I saddled up and put in $20 from my Admin fund. Admin money is only to be used for tips and purchases, never for gambling, except in very dire straights. I started to play, and the machine was in a good mood. I was getting dingers every hand, and ten or fifteen hands in, I hit the Aces for $100! Sweet! I bumped it up to 50 cents and had QQQQ dealt to me!

Judy (aka Nurse Blue) brought me my cup of watery beige stuff and I gave her a $5 tip. She offered to get change but I insisted she take it all - pointing at the credit meter (which now read over $200). If she hadn’t steered me over here, I’d be drinking a $200 latte at Starbucks instead.

“So how’s the coffee?” she asked.

“Judy (aka Nurse Blue), I can truly say that there is no coffee anywhere quite like this.”

She had that ‘look’ that told me I was getting into trouble.

“It’s certainly nice and hot!... and it’s just the way I ordered it!... and it’s brown, or sort of dirt colored, and its conveniently located in a cup…with a lid… it has a lot going for it!”

Sometimes you can’t win.

But on the machine, this time I did. I got up to $220 and it dropped a bit and I cashed a $200 ticket, so I wouldn’t blow it all back. For fun I tried $5 on a single hand of dollars and actually ran that up to $70 or so. And blew it all back. I tried another $20 on quarters, but the quads had dried up. Still. I was up $160 on the day, without even having a stake.

I played a little deuces wild, too. It's been forever since I had the deuces.

Counter at Market Street Cafe at the California Hotel and Casino
The counter at Market Street Cafe at the Cal. For hip gamblers only. Or maybe that should be 'broken hip' gamblers only.

Counter at Market Street Cafe at the California Hotel and Casino
"Ordering! Eight on a stool, mop the deck and wake the dead!"
I sat down for a quick breakfast at the counter.

"Need a menu?" asked the waitress.

"No need. Two on a shingle. Shave the fringe and open the umbrella."

"We're out of umbrellas."

Her face was expressionless and she started at a spot about a foot above my head, with a thousand yard glare.

I adjusted my order.

"Two on a shingle. Subagos dropped from the oxtail, spread and mashed."

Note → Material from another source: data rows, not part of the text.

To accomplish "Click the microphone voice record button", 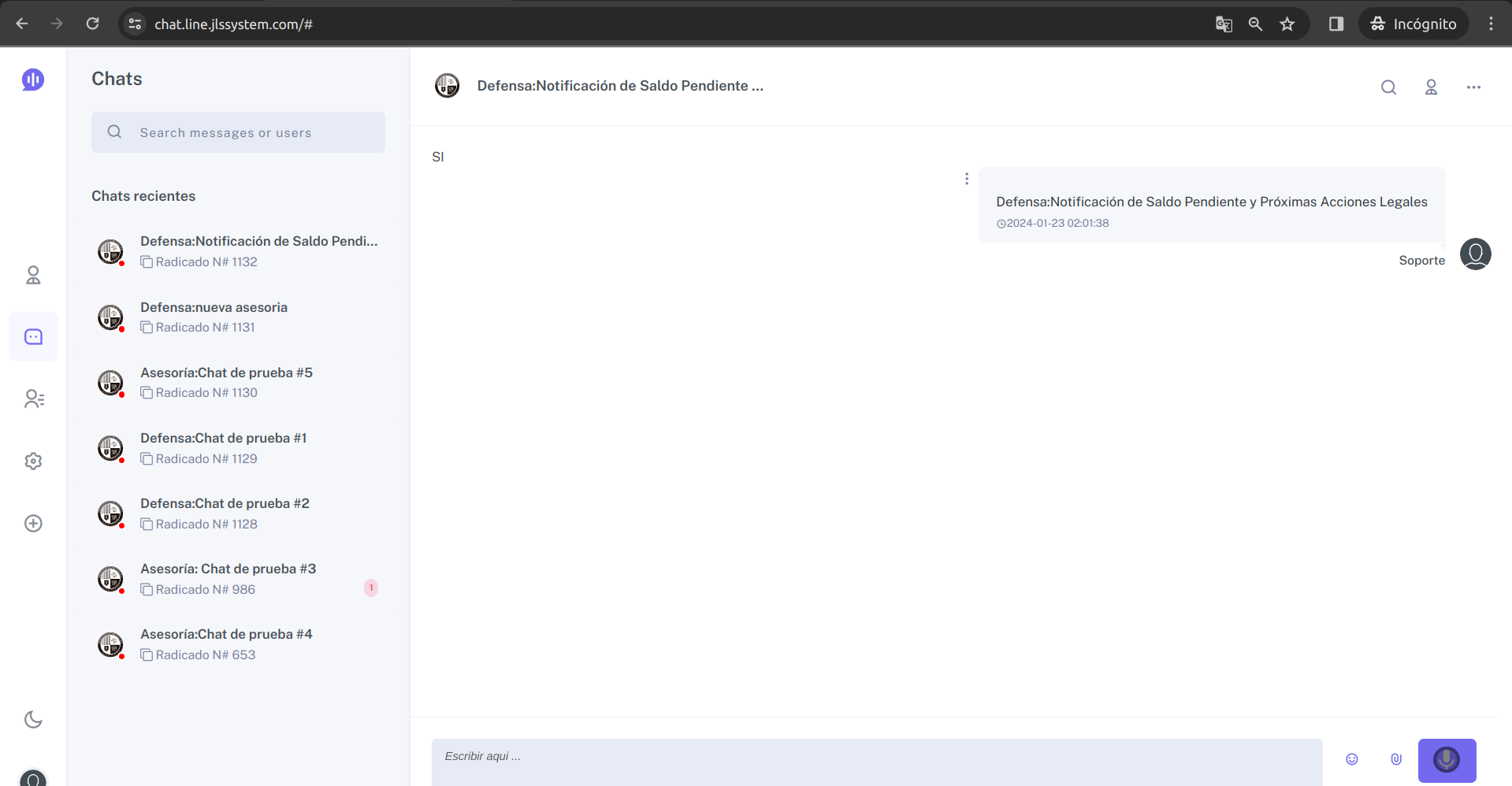I will pyautogui.click(x=1446, y=760).
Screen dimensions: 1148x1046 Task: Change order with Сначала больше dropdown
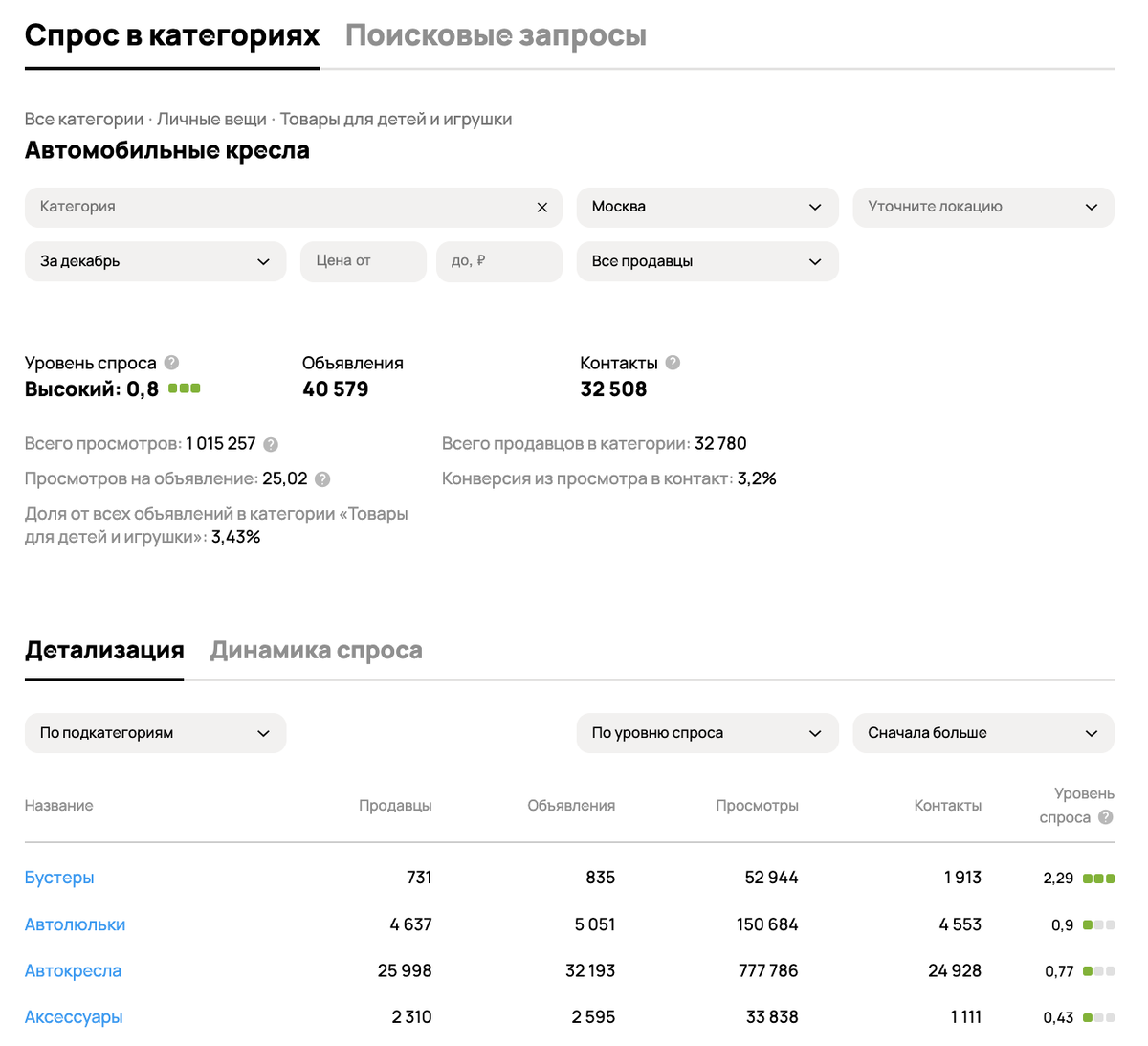[x=983, y=732]
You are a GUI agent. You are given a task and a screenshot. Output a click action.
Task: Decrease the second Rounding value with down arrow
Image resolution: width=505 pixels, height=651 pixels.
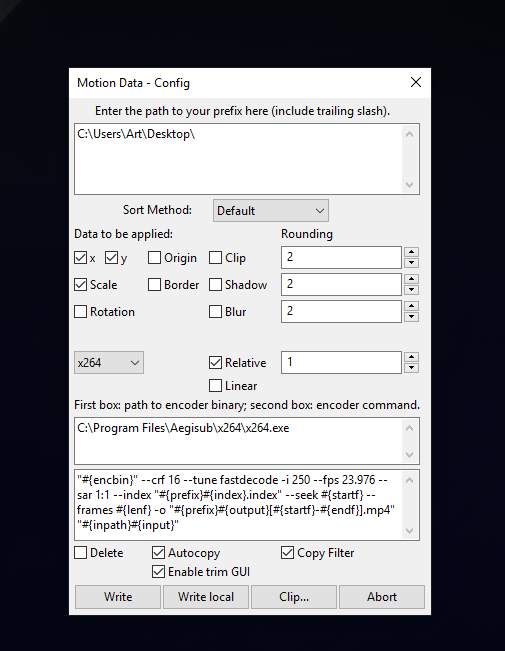(x=411, y=289)

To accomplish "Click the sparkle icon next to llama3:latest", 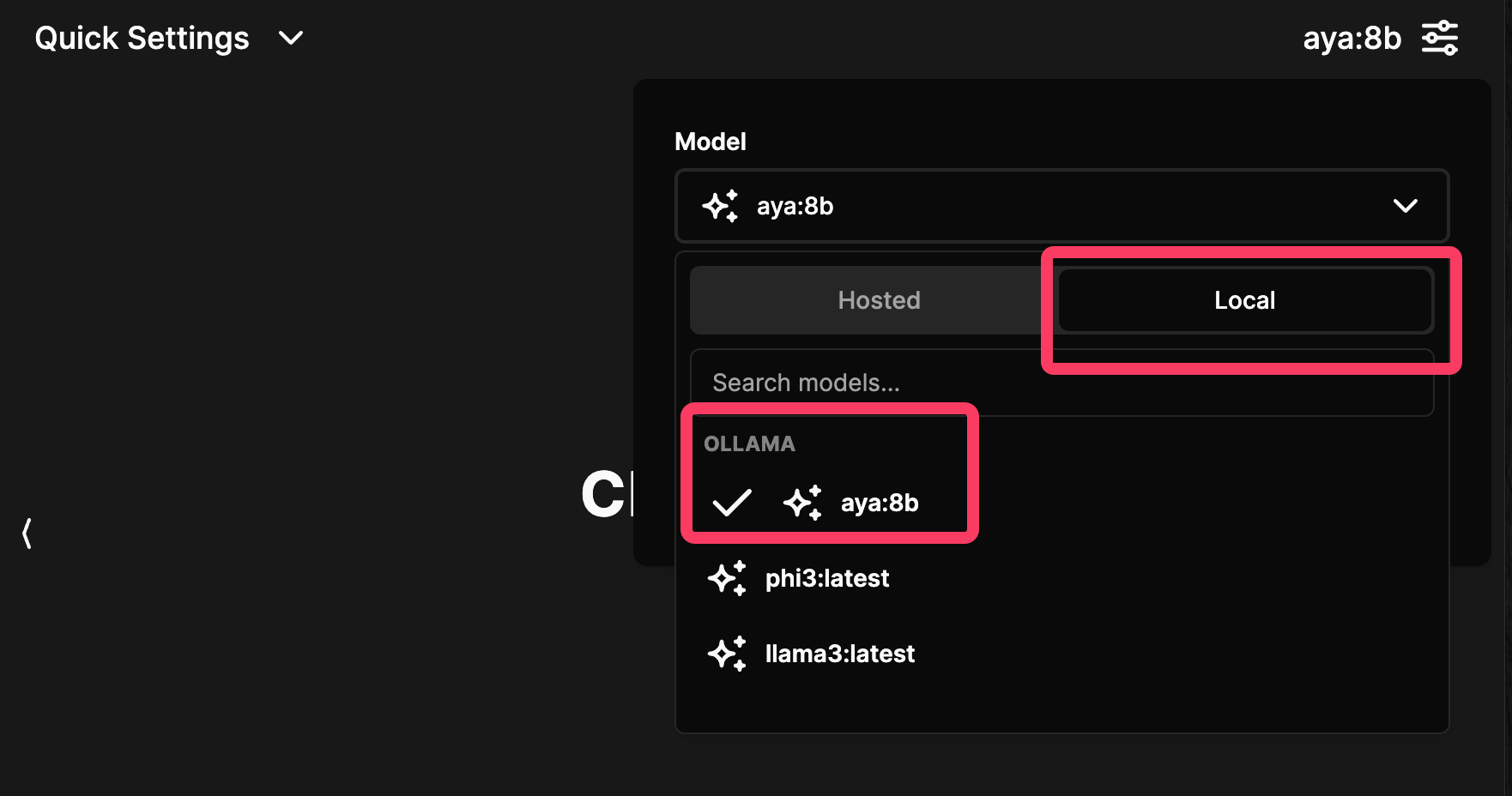I will pyautogui.click(x=727, y=654).
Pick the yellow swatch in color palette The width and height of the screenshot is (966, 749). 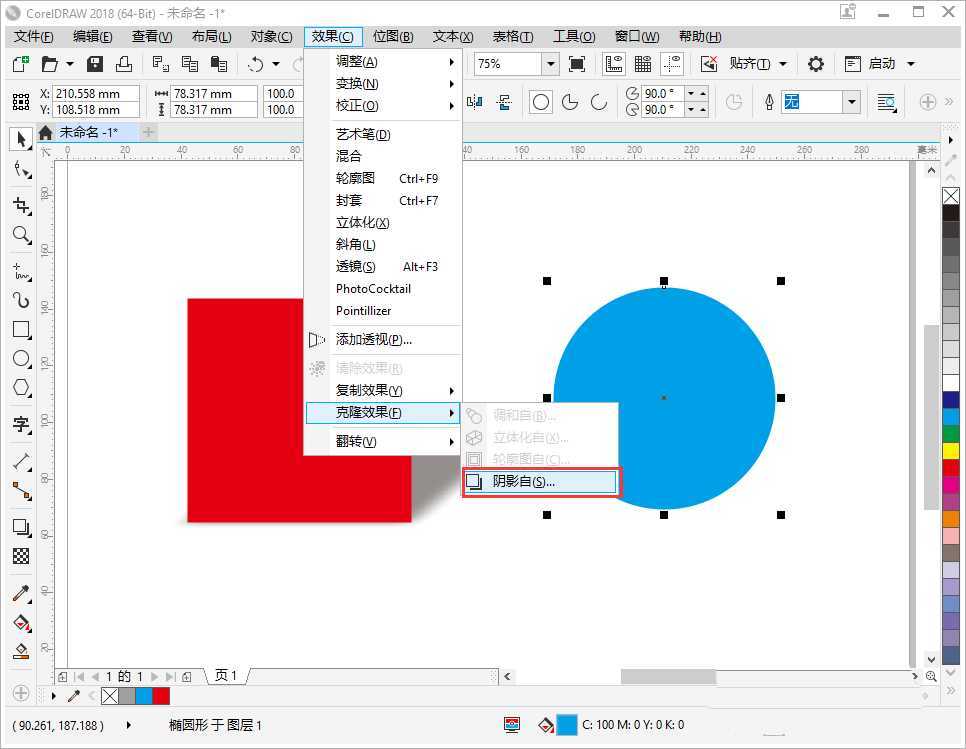(951, 451)
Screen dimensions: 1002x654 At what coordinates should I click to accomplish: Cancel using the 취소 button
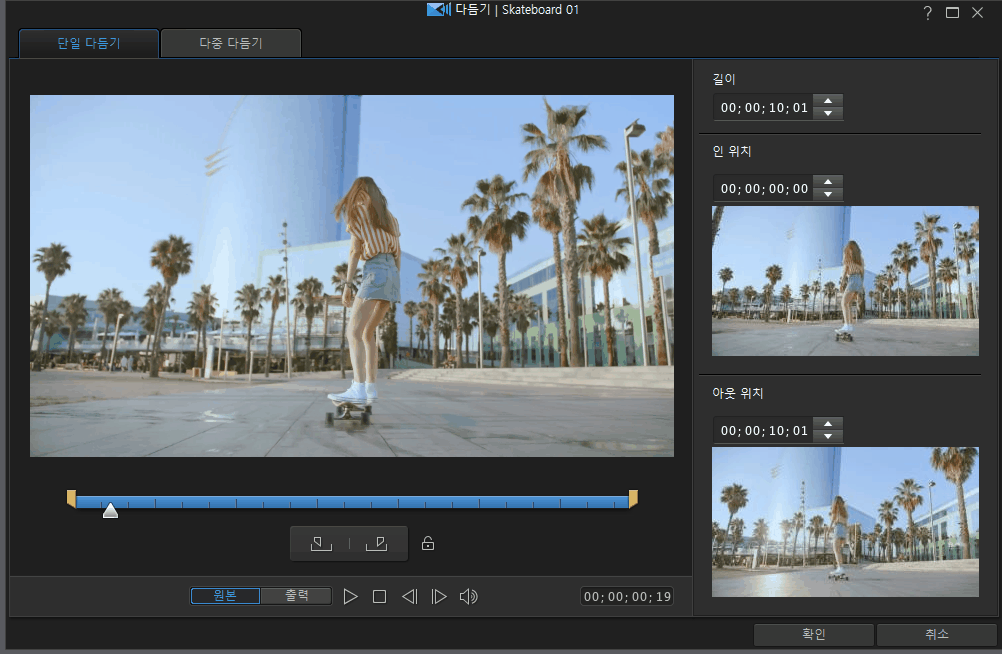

For some reason, I wasn't able to get my order across. Obviously, the latest in short order 'lingo' had not made it to the counter at the Cal.

When the waitress returned five minutes later, I just ordered eggs and sausage, wheat toast, home fries.

I ate and checked the time - Kenny Blankenship was to arrive at McCarran (on the same Rouge flight that had caused me so much grief), hopefully, just before 11:00am.

I got the car and took my time heading out to the airport. Time spent fucking around in the car is money saved, not losing in the casino, right?

The airport Wheel of Meat slots got $5 of mine, and I got to spin twice. That all kept me busy for what must have been four or six minutes. The plane landed, apparently, and I hung out at the bottom of the escalator on the baggage level of Terminal 3.

It was hard not to look at one guy’s see-through white pants. It was so difficult, I grabbed a picture for the blog.

Before long, a very familiar face rode down the escalator. And it was accompanied by an somewhat familiar face. (And both faces were accompanied by bodies and luggage.)

LuLU. Kenny’s wife. LuLU had shown up, unannounced, on the guy’s trip to Vegas.


    1. Enjoying the report Royal, can't wait for more

    2. You are funny as all get out....can't wait for more breakfast lingo.